Pezzullo story points to serious systemic problems in the Australian Public Service
The revelations in the Nine newspapers that Mike Pezzullo, secretary of the powerful Home Affairs department, shared with Liberal Party powerbroker Scott Briggs are certainly extraordinary. But, just like the revelations about Robodebt from the royal commission, they must not be treated as an isolated case but as evidence of serious systemic problems in the Australian Public Service (APS).
So what is expected from public servants in terms of their relationship with government? The answer is in the Public Service Act, which states secretaries – those at the very top of each department – must uphold and promote the APS Values and Employment Principles. One of those values is impartiality:
The APS is apolitical and provides the government with advice that is frank, honest, timely and based on the best available evidence.
The conduct of the public service is overseen by the public service commissioner, who issues legal directions about how bureaucrats must conduct themselves consistent with each APS Value.
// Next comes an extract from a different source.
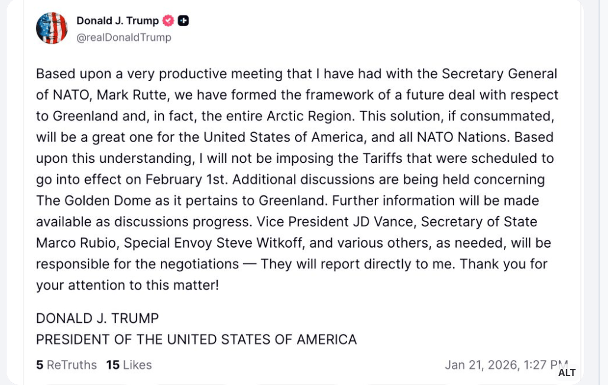The width and height of the screenshot is (608, 385).
Task: Click PRESIDENT OF THE UNITED STATES line
Action: point(196,339)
Regarding being impartial, this means, among other things:
- serving the government of the day with high quality professional support, irrespective of which political party is in power and of personal political beliefs
- ensuring the individual’s actions do not provide grounds for a reasonable person to conclude the individual could not serve the government of the day impartially
- ensuring management and staffing decisions are made on a basis that is independent of the political party system, free from political bias and not influenced by the individual’s political beliefs
- implementing government policies in a way that is free from bias, and in accordance with the law.
The APS Code of Conduct requires public servants
at all times to behave in a way that upholds the APS Values and Employment Principles, and the integrity and good reputation of the employee’s Agency and the APS.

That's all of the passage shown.